## TASK ITEM
Work out the number of lines below containing the word "will" and give nothing besides it.

## GIVEN DATA
========================

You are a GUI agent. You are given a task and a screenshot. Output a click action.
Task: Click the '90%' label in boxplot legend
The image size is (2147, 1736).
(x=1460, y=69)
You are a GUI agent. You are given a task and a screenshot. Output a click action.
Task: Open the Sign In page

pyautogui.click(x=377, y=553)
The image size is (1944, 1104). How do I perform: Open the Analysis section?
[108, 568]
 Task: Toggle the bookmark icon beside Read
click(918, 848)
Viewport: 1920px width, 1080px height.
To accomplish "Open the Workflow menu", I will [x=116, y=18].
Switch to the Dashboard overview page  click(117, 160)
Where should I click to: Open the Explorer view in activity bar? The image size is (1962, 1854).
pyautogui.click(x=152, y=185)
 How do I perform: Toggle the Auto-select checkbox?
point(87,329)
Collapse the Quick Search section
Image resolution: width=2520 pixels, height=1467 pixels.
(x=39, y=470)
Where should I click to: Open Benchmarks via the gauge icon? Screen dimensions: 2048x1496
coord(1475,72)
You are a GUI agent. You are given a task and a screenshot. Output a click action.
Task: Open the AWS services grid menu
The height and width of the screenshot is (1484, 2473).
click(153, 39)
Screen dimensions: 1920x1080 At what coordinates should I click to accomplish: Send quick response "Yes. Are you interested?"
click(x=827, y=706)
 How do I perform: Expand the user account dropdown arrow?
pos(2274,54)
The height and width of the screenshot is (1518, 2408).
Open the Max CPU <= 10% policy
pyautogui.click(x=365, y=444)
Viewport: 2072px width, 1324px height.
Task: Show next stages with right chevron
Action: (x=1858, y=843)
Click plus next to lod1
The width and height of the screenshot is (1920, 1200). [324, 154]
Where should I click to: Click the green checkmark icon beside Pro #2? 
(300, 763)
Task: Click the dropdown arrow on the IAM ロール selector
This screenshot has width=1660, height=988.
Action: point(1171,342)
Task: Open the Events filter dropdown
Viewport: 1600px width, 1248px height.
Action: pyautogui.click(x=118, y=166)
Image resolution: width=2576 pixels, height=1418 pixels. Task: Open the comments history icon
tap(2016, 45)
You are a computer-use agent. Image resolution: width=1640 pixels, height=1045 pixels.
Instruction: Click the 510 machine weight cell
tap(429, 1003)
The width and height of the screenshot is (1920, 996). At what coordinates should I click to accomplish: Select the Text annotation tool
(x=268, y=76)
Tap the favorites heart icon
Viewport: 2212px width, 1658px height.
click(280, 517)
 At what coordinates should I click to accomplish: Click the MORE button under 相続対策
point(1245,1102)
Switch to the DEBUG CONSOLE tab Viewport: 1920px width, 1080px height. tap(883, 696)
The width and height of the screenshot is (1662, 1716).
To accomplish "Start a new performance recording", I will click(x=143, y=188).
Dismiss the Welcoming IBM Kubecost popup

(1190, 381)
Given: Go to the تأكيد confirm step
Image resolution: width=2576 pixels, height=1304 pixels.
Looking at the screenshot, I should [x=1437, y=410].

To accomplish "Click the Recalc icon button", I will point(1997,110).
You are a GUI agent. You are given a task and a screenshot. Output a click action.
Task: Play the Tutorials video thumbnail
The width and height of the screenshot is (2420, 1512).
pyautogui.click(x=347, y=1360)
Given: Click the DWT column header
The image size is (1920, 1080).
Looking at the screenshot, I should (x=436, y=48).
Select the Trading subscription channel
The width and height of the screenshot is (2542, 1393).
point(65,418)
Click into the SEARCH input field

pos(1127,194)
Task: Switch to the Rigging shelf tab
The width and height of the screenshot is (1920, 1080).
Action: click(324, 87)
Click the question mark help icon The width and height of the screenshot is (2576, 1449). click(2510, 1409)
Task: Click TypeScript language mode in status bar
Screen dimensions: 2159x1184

========================

## WRITTEN SOLUTION
3